Reflections on a Challenging Semester

Oh boy. What to think about this semester.

I’ll be the first to admit that this class was not my number one priority: I was planning a senior recital, juggling a few jobs, and switching majors (as a SENIOR yikes). I was absolutely ecstatic for this course coming into it, however, as I am (now) a Church Music major and want to pursue a career in sacred music. I loved learning about the earliest readings we did – Suya, Hildegard, Music and Religion in Islam, etc. As we continued, however, things started feeling very similar. While I do appreciate the focus on the 500th anniversary of the Reformation, I wish it was a bit more spread out throughout the semester.¬†As many others have mentioned, it also would have been great to focus on non-Lutheran or even non-Christian religions. It’s tricky though, with a topic name like Music and Religion, to narrow it down to something that will fit the time allotted.

Which brings me to what I’ve learned. I’ve learned that research is incredibly hard and I really don’t think I’m very good at it. Starting too broad and narrowing it down was very challenging, so I often started too narrow and then couldn’t expand enough to find what I needed. What’s more, I quickly turned topics that I was interested in and ruined them for myself because I associated them with stress. I actually ruined Beautiful Savior for myself this year at Christmas Fest. I doubt this struggle with research was due to the class or the research itself; it’s been a pretty tough semester. But it did help me realize what little exposure I’ve had to research at St. Olaf and helped me improve (a little? I think?).

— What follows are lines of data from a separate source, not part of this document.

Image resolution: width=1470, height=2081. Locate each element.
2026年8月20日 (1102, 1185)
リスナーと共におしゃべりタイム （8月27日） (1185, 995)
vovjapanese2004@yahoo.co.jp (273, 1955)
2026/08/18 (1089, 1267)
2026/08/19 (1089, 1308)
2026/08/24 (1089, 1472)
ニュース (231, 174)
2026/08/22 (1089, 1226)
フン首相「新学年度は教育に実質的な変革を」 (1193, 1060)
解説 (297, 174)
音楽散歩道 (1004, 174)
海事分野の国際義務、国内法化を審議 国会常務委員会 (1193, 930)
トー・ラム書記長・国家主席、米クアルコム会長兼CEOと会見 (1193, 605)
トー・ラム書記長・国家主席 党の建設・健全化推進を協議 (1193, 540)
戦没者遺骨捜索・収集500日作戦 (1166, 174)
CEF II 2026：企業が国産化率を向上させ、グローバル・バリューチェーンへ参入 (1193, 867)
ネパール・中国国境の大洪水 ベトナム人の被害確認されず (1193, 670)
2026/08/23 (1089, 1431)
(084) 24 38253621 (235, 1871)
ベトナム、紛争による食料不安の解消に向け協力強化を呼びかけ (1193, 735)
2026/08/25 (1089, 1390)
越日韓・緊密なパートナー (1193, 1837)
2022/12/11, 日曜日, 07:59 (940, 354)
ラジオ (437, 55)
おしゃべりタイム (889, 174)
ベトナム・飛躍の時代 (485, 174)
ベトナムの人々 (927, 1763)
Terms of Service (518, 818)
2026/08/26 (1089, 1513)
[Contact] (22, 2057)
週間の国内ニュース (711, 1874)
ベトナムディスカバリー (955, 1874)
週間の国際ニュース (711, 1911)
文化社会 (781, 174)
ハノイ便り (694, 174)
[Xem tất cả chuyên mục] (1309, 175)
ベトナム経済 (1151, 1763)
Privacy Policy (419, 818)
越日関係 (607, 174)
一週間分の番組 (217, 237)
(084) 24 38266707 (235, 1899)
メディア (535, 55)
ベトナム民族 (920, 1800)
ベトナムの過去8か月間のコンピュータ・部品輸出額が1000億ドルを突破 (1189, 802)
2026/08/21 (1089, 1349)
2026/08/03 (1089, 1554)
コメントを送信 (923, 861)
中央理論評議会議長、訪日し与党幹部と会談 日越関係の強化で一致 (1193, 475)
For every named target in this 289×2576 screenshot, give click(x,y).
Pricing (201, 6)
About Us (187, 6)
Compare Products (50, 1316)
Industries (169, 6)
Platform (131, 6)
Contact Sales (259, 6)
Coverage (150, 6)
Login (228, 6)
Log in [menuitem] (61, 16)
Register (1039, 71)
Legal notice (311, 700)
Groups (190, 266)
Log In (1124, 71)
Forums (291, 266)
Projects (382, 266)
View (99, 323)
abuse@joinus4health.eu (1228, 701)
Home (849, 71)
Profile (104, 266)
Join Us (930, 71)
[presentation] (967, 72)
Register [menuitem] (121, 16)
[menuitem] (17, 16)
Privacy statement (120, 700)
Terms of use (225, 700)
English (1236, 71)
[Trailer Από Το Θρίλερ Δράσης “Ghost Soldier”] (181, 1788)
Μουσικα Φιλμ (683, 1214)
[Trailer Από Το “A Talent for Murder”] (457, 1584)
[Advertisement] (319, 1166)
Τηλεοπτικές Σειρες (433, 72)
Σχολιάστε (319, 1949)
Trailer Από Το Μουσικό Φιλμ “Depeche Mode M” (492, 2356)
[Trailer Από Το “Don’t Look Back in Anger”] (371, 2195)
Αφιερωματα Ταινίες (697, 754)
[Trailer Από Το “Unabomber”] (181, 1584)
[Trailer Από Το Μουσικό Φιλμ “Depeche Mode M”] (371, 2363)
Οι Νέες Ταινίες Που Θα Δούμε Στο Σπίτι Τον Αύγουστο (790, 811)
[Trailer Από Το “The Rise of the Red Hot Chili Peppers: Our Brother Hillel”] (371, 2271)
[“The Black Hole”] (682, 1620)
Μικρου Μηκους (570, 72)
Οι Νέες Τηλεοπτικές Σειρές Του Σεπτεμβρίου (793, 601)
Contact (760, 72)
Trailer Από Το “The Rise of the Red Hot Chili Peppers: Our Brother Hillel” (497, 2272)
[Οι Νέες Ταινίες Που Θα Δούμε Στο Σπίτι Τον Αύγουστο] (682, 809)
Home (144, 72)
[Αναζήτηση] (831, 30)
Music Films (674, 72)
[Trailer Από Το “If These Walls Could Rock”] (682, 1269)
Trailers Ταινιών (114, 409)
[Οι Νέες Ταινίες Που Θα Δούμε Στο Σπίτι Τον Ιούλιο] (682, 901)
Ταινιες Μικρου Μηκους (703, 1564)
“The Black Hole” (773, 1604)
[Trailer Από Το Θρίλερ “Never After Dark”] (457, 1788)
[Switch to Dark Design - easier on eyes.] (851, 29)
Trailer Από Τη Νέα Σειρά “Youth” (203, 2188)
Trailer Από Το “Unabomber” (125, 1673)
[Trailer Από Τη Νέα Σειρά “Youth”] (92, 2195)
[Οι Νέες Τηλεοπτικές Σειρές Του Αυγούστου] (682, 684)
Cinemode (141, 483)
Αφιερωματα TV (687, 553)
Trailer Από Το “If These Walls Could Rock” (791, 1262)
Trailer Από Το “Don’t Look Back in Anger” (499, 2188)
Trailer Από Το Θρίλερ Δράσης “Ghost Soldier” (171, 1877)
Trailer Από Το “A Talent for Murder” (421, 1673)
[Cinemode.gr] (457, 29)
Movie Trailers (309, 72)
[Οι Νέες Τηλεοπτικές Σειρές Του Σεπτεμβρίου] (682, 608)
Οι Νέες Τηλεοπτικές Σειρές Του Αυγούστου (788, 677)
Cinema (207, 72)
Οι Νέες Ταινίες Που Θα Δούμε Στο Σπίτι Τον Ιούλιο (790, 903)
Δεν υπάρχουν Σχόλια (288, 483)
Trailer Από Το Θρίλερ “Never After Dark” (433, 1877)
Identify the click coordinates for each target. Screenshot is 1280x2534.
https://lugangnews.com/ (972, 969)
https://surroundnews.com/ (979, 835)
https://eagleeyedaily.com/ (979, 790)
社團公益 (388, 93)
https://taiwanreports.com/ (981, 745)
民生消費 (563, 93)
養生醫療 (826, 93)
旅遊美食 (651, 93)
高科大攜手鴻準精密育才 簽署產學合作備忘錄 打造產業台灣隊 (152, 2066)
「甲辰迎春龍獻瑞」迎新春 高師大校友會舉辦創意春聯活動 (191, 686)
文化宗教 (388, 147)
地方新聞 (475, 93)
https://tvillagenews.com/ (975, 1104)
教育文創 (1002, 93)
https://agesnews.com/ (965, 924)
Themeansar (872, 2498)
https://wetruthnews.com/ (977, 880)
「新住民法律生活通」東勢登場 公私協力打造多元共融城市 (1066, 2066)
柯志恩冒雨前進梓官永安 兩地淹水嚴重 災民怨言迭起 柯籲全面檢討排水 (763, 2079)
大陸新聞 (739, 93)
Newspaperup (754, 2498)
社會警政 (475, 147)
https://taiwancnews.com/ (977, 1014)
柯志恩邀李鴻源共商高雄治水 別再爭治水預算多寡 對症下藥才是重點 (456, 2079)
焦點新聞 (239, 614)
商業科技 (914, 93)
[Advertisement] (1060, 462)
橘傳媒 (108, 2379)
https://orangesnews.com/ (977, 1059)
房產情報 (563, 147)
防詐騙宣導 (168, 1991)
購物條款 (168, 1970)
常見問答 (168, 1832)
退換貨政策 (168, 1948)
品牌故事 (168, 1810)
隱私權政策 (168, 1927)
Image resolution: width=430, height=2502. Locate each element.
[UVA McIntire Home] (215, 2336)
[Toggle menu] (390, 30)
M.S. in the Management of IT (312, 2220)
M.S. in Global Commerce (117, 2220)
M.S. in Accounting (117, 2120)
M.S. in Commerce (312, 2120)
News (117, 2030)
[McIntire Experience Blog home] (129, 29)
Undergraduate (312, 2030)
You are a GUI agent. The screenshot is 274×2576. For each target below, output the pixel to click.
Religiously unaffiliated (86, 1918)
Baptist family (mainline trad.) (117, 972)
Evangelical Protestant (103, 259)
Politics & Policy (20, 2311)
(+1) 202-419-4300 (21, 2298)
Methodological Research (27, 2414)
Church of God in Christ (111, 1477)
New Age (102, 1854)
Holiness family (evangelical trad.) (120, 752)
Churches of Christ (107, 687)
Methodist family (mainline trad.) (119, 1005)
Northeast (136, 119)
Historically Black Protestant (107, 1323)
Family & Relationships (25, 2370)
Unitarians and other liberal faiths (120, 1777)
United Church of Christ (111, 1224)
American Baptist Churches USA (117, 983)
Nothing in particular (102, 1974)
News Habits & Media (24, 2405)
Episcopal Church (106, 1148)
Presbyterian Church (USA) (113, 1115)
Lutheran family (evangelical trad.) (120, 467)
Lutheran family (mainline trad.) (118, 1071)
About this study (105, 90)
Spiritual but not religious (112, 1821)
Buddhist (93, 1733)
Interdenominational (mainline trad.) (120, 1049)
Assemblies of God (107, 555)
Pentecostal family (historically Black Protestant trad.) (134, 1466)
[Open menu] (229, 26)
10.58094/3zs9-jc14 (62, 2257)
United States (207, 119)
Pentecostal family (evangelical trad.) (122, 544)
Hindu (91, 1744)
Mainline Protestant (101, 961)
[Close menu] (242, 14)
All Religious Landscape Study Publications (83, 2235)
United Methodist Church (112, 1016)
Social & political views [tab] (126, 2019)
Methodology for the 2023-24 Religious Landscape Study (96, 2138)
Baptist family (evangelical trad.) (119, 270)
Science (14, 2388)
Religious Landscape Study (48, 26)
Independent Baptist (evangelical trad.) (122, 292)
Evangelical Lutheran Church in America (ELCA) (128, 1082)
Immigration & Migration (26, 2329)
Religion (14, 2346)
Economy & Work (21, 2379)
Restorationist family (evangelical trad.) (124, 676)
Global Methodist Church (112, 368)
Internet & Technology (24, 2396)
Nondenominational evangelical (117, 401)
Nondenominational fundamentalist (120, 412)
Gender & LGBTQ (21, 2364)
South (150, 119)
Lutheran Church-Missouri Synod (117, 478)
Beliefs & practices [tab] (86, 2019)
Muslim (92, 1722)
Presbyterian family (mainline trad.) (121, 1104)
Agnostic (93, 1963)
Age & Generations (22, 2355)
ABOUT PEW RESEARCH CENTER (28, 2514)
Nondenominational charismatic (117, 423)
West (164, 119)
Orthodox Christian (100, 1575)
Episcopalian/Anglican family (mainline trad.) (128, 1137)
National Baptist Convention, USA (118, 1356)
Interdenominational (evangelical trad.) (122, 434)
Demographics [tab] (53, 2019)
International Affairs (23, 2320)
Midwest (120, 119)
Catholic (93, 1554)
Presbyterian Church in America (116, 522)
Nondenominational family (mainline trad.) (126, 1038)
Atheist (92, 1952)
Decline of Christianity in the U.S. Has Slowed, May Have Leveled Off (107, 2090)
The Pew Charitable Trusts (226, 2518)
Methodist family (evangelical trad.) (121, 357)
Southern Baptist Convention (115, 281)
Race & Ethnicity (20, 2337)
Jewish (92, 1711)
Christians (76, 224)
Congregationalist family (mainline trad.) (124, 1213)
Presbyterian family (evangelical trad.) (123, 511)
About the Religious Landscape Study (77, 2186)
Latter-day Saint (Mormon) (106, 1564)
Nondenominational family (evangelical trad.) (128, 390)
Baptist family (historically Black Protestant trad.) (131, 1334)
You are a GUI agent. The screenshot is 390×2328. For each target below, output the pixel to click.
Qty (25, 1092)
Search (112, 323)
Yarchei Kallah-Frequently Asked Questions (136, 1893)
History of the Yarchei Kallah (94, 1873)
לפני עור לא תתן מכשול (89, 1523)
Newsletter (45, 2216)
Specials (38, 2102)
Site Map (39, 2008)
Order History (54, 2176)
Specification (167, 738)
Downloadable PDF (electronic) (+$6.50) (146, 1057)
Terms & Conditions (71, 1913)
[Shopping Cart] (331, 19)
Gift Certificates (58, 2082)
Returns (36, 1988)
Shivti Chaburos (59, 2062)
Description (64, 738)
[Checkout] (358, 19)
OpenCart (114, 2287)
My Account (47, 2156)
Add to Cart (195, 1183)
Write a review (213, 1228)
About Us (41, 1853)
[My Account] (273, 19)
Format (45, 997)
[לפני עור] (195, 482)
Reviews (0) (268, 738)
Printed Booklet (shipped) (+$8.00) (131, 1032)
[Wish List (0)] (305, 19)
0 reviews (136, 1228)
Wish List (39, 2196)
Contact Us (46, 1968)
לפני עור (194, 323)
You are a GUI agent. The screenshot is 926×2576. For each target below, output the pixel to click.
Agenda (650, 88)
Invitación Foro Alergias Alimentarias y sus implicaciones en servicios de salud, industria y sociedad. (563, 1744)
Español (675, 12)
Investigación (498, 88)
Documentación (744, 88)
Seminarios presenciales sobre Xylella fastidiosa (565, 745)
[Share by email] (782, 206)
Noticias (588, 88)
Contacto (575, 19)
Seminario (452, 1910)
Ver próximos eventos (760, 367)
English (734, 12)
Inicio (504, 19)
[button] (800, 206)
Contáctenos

I’ve read a few others say that they were affirmed in their Lutheranism during this class. I was affirmed in my Catholicism. It was very helpful to learn about what I’m not to further justify what I am. I will definitely take that mindset into my future life. I also greatly appreciated the discussions we had about healthy discourse and the election. Those were some of the greatest conversations I’ve had while at St. Olaf, and it was so amazing to come to a common ground of respect for one another. One thing I would recommend going forward is to encourage more conversations that don’t specifically surround a piece of music or one composer – some highlights were:¬†appropriateness in worship, sacred vs secular intent in a worship service, thinking about pop music as sacred, and the two I mentioned earlier. This way, there’s room to talk about a specific piece if wanted, but everyone feels just a little bit more safe to participate. I also think one less podcast and more emphasis on in-class reading and discussion would have helped the atmosphere of the class a little better. It was really hard sometimes to justify going when it didn’t seem like anything we discussed in class would be graded.

All in all, I really enjoyed this class, though it was not what I expected. I learned a lot about research and myself, while learning and appreciating a lot more about Bach. I hope that the feedback given helps the course get better so it can be taught many more times – it’s a perfect topic for St. Olaf.